## [WHAT TO DO]
Set out everything from the start of the records down to the line containing "Action: [x=463, y=32]" as a JSON list of strings, one string per line, skipping blank lines. Leave the pictures out of your answer.

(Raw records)
----

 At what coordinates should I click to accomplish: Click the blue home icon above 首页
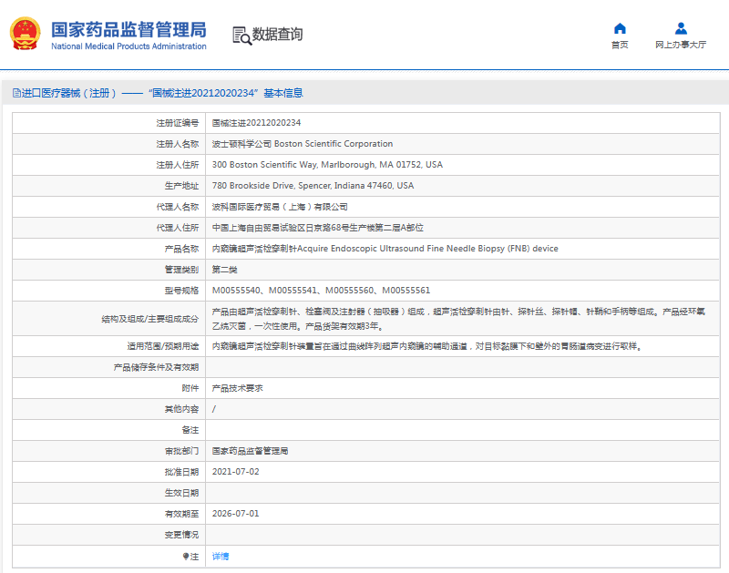[x=619, y=28]
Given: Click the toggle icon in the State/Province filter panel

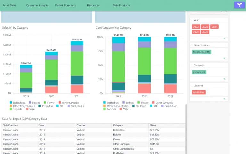Looking at the screenshot, I should tap(225, 58).
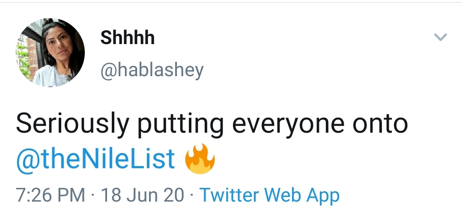Open the Shhhh profile picture

click(51, 53)
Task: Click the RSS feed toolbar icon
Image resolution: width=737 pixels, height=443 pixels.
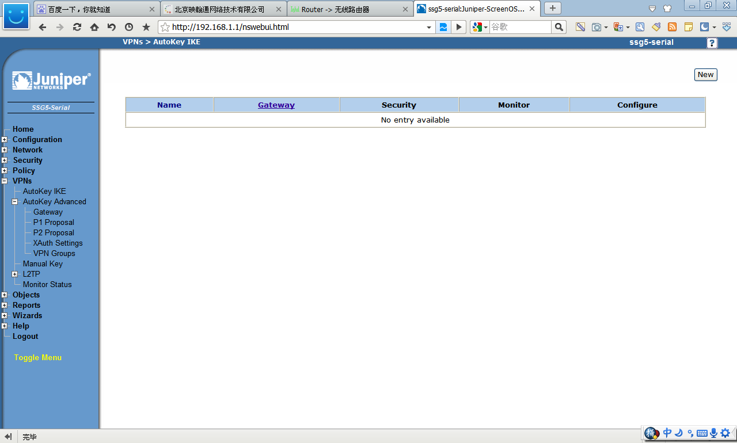Action: point(672,27)
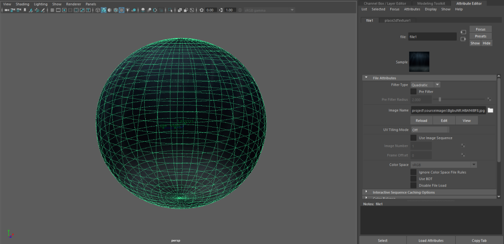This screenshot has height=244, width=504.
Task: Click the go to input connection icon
Action: [x=463, y=32]
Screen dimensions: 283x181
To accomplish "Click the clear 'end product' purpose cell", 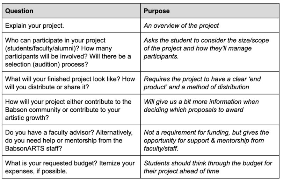I will click(x=210, y=83).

----

## [WRITTEN RESPONSE]
[
  " At what coordinates should I click to accomplish: Click the blue home icon above 首页",
  "[x=619, y=28]",
  "Given: Click the toggle icon in the State/Province filter panel",
  "Looking at the screenshot, I should tap(225, 58).",
  "Open the Shhhh profile picture",
  "click(51, 53)",
  "Task: Click the RSS feed toolbar icon",
  "Image resolution: width=737 pixels, height=443 pixels.",
  "Action: point(672,27)",
  "This screenshot has height=244, width=504.",
  "Task: Click the go to input connection icon",
  "Action: [x=463, y=32]"
]